** Exercise **
Set the data down once more, exactly as it is written.
::::
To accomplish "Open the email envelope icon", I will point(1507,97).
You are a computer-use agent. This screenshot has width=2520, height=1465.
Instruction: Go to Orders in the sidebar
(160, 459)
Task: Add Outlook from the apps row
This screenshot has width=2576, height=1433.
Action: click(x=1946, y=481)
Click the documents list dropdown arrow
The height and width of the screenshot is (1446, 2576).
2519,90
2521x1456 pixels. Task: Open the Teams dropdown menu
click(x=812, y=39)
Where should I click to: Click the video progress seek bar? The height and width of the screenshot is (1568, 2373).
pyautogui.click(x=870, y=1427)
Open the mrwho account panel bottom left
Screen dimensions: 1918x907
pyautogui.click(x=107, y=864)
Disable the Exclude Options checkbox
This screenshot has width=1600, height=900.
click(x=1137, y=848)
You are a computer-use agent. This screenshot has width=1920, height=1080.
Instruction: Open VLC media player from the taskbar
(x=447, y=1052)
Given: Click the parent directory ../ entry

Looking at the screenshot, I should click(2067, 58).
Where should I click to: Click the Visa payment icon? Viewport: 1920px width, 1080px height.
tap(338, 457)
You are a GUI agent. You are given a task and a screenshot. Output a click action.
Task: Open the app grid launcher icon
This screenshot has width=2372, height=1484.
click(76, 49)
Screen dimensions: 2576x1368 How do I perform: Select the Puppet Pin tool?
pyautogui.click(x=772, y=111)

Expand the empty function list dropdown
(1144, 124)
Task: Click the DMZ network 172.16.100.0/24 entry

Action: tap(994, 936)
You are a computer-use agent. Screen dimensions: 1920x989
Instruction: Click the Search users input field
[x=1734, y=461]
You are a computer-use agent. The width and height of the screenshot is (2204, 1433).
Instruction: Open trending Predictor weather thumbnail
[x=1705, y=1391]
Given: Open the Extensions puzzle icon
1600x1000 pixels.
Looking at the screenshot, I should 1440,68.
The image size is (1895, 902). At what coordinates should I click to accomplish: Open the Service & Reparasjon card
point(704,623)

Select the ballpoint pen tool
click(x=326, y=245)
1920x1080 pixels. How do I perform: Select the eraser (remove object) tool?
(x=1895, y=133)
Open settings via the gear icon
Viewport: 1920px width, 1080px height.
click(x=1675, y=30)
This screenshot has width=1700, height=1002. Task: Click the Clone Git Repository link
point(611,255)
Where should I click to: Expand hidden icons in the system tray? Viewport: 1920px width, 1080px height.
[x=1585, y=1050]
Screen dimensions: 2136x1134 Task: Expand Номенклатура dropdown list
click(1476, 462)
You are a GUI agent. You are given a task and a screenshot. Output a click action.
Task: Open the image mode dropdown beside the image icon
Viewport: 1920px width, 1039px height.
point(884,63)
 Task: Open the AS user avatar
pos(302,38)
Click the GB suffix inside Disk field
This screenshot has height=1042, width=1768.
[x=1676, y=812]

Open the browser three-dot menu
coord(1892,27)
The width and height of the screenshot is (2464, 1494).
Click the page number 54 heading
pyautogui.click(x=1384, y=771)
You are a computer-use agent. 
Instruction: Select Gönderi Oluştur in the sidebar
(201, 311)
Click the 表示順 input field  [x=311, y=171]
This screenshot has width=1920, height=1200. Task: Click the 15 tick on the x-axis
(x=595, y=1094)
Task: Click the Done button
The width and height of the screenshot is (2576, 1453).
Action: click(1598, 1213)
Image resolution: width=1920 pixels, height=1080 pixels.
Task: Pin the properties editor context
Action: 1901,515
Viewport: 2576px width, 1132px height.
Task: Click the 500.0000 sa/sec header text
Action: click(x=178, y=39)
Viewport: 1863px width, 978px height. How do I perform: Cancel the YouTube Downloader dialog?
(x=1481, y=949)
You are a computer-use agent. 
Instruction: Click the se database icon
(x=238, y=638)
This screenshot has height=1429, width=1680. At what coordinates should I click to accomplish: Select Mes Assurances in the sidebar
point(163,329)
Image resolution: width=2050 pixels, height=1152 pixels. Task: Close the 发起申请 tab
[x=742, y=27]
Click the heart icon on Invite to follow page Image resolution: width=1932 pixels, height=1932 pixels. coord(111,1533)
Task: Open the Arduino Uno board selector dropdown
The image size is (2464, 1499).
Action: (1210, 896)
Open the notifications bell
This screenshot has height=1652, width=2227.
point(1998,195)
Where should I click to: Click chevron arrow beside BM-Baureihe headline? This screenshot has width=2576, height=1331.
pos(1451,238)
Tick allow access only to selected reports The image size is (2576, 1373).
::::
** Written answer **
To accomplish "Open the email envelope icon", I will point(1507,97).
You are a computer-use agent. This screenshot has width=2520, height=1465.
Instruction: Go to Orders in the sidebar
(160, 459)
Task: Add Outlook from the apps row
This screenshot has width=2576, height=1433.
Action: click(x=1946, y=481)
Click the documents list dropdown arrow
The height and width of the screenshot is (1446, 2576).
2519,90
2521x1456 pixels. Task: Open the Teams dropdown menu
click(x=812, y=39)
Where should I click to: Click the video progress seek bar? The height and width of the screenshot is (1568, 2373).
pyautogui.click(x=870, y=1427)
Open the mrwho account panel bottom left
Screen dimensions: 1918x907
pyautogui.click(x=107, y=864)
Disable the Exclude Options checkbox
This screenshot has width=1600, height=900.
click(x=1137, y=848)
You are a computer-use agent. This screenshot has width=1920, height=1080.
Instruction: Open VLC media player from the taskbar
(x=447, y=1052)
Given: Click the parent directory ../ entry

Looking at the screenshot, I should click(2067, 58).
Where should I click to: Click the Visa payment icon? Viewport: 1920px width, 1080px height.
tap(338, 457)
You are a GUI agent. You are given a task and a screenshot. Output a click action.
Task: Open the app grid launcher icon
This screenshot has width=2372, height=1484.
click(76, 49)
Screen dimensions: 2576x1368 How do I perform: Select the Puppet Pin tool?
pyautogui.click(x=772, y=111)

Expand the empty function list dropdown
(1144, 124)
Task: Click the DMZ network 172.16.100.0/24 entry

Action: tap(994, 936)
You are a computer-use agent. Screen dimensions: 1920x989
Instruction: Click the Search users input field
[x=1734, y=461]
You are a computer-use agent. The width and height of the screenshot is (2204, 1433).
Instruction: Open trending Predictor weather thumbnail
[x=1705, y=1391]
Given: Open the Extensions puzzle icon
1600x1000 pixels.
Looking at the screenshot, I should 1440,68.
The image size is (1895, 902). At what coordinates should I click to accomplish: Open the Service & Reparasjon card
point(704,623)

Select the ballpoint pen tool
click(x=326, y=245)
1920x1080 pixels. How do I perform: Select the eraser (remove object) tool?
(x=1895, y=133)
Open settings via the gear icon
Viewport: 1920px width, 1080px height.
click(x=1675, y=30)
This screenshot has width=1700, height=1002. Task: Click the Clone Git Repository link
point(611,255)
Where should I click to: Expand hidden icons in the system tray? Viewport: 1920px width, 1080px height.
[x=1585, y=1050]
Screen dimensions: 2136x1134 Task: Expand Номенклатура dropdown list
click(1476, 462)
You are a GUI agent. You are given a task and a screenshot. Output a click action.
Task: Open the image mode dropdown beside the image icon
Viewport: 1920px width, 1039px height.
point(884,63)
 Task: Open the AS user avatar
pos(302,38)
Click the GB suffix inside Disk field
This screenshot has height=1042, width=1768.
[x=1676, y=812]

Open the browser three-dot menu
coord(1892,27)
The width and height of the screenshot is (2464, 1494).
Click the page number 54 heading
pyautogui.click(x=1384, y=771)
You are a computer-use agent. 
Instruction: Select Gönderi Oluştur in the sidebar
(201, 311)
Click the 表示順 input field  [x=311, y=171]
This screenshot has width=1920, height=1200. Task: Click the 15 tick on the x-axis
(x=595, y=1094)
Task: Click the Done button
The width and height of the screenshot is (2576, 1453).
Action: click(1598, 1213)
Image resolution: width=1920 pixels, height=1080 pixels.
Task: Pin the properties editor context
Action: 1901,515
Viewport: 2576px width, 1132px height.
Task: Click the 500.0000 sa/sec header text
Action: click(x=178, y=39)
Viewport: 1863px width, 978px height. How do I perform: Cancel the YouTube Downloader dialog?
(x=1481, y=949)
You are a computer-use agent. 
Instruction: Click the se database icon
(x=238, y=638)
This screenshot has height=1429, width=1680. At what coordinates should I click to accomplish: Select Mes Assurances in the sidebar
point(163,329)
Image resolution: width=2050 pixels, height=1152 pixels. Task: Close the 发起申请 tab
[x=742, y=27]
Click the heart icon on Invite to follow page Image resolution: width=1932 pixels, height=1932 pixels. coord(111,1533)
Task: Open the Arduino Uno board selector dropdown
The image size is (2464, 1499).
Action: (1210, 896)
Open the notifications bell
This screenshot has height=1652, width=2227.
point(1998,195)
Where should I click to: Click chevron arrow beside BM-Baureihe headline? This screenshot has width=2576, height=1331.
pos(1451,238)
Tick allow access only to selected reports The image size is (2576, 1373).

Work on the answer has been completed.